Task details: Examine each line in the records below for the word "node". Report how many lines contain it, and nothing else.

BEGIN Task data

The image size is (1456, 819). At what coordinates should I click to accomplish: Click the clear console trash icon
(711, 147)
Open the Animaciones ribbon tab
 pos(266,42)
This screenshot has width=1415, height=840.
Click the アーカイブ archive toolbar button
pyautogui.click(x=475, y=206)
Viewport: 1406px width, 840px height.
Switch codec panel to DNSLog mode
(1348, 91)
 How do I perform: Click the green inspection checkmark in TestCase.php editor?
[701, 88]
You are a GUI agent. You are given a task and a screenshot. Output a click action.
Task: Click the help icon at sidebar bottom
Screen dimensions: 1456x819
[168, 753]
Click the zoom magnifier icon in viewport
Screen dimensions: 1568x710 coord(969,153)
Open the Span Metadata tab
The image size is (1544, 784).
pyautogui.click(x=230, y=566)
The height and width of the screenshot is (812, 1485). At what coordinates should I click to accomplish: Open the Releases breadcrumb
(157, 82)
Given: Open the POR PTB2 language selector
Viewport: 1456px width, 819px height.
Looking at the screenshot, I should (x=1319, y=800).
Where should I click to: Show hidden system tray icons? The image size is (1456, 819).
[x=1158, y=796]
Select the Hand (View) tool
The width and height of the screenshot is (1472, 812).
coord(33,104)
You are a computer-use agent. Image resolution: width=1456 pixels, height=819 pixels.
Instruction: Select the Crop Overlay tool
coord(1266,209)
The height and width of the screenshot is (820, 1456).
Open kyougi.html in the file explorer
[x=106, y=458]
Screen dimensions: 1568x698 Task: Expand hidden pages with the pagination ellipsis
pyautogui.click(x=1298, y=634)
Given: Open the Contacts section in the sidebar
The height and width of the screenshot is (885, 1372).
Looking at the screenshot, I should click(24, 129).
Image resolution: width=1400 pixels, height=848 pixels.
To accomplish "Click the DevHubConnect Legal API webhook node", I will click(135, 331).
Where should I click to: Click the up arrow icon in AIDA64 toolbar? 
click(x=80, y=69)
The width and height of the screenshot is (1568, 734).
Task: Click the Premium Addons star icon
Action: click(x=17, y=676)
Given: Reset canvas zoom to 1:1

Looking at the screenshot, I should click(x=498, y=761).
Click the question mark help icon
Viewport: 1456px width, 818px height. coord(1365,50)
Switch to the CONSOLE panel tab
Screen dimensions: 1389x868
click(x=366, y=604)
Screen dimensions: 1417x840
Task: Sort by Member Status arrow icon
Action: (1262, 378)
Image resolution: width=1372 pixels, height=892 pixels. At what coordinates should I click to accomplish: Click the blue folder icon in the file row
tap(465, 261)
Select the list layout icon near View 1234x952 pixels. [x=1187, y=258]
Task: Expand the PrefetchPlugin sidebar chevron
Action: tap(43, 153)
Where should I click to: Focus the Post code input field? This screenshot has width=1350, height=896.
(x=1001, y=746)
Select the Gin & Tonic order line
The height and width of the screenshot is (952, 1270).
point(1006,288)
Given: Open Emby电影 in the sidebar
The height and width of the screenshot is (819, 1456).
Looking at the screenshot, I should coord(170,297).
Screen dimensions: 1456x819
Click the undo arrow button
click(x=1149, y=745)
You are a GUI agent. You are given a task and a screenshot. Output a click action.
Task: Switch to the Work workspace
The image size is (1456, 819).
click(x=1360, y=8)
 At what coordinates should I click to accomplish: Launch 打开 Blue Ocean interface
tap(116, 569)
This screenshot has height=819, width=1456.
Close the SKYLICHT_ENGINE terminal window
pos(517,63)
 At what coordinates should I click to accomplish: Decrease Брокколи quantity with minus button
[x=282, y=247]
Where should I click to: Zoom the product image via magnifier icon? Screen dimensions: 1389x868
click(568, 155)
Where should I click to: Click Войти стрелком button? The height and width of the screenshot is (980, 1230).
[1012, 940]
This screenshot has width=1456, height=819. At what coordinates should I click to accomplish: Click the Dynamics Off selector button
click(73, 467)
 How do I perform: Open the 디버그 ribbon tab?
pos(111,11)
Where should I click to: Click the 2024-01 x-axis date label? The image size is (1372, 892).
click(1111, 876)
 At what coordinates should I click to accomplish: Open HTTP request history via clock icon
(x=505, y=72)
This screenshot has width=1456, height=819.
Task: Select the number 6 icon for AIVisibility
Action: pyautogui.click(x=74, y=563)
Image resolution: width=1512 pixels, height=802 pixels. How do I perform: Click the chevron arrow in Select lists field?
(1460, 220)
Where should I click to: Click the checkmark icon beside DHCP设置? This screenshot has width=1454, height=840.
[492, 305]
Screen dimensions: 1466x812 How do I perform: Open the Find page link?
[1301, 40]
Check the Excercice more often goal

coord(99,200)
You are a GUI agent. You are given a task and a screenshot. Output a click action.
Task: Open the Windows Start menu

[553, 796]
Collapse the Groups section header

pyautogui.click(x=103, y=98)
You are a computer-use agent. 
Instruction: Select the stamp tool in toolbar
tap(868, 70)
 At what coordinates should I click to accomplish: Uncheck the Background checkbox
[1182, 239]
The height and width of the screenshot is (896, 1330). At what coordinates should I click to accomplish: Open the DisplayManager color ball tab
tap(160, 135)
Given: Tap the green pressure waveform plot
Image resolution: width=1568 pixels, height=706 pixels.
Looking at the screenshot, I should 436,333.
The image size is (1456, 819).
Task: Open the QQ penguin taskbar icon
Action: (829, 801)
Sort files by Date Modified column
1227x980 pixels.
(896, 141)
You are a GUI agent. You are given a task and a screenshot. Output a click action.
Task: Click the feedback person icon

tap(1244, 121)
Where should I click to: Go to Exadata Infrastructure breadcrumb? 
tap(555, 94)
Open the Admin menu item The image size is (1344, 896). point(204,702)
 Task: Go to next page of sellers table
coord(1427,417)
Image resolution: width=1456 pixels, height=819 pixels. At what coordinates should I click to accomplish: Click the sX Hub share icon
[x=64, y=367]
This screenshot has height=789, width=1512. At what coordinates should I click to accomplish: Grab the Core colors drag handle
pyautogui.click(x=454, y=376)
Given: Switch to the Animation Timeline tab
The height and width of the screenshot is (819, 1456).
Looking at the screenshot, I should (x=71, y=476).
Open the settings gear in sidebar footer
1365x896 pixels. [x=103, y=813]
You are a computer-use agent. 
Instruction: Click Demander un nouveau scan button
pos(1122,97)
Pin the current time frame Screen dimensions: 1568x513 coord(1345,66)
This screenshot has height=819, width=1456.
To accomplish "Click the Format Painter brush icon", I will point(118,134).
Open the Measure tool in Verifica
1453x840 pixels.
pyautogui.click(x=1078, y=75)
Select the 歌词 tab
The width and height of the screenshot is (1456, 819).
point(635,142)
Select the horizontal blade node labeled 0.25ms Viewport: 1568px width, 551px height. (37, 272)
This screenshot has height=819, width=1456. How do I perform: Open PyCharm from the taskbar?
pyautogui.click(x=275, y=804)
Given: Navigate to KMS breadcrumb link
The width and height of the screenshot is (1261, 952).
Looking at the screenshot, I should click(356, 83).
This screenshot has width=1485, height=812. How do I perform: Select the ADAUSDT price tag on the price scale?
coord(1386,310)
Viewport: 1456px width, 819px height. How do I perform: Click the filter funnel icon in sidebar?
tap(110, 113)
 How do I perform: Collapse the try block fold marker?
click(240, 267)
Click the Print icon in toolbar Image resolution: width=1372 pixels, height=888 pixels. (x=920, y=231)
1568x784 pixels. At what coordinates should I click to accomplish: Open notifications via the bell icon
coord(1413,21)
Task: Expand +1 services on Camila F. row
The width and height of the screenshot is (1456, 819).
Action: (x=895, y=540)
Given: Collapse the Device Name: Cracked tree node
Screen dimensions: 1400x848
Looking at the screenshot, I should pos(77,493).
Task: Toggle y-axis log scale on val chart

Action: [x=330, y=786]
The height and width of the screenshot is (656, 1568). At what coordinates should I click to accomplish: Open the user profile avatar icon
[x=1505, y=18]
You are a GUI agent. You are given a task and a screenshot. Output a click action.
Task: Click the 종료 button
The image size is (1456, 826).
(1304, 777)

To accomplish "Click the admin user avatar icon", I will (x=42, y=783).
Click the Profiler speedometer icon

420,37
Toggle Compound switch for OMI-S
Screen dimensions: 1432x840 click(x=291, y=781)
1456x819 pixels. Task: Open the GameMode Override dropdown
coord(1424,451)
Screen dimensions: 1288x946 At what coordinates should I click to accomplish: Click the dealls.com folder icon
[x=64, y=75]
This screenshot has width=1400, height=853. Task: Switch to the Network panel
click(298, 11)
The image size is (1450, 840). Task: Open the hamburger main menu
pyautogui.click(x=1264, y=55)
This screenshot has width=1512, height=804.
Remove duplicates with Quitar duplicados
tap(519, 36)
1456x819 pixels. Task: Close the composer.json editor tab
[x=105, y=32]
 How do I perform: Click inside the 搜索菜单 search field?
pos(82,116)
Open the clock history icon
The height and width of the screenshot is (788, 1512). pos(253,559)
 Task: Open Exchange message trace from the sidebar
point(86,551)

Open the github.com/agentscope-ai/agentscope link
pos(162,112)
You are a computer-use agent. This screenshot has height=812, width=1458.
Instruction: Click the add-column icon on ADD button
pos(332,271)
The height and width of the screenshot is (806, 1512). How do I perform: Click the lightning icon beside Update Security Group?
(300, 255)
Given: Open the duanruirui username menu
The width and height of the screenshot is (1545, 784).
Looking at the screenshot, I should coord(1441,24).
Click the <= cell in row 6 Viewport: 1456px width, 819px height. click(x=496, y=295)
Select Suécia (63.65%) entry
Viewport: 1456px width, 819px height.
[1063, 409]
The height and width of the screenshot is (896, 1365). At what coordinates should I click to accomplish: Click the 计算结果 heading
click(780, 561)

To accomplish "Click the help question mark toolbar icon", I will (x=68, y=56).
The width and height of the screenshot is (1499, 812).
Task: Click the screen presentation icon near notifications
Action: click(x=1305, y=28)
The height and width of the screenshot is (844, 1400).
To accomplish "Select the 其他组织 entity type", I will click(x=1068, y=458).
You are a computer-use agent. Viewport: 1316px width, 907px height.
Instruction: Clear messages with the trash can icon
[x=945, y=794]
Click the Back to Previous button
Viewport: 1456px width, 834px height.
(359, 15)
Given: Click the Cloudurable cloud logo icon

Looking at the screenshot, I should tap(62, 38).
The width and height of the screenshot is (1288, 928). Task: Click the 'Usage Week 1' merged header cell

END Task data

Answer space: 3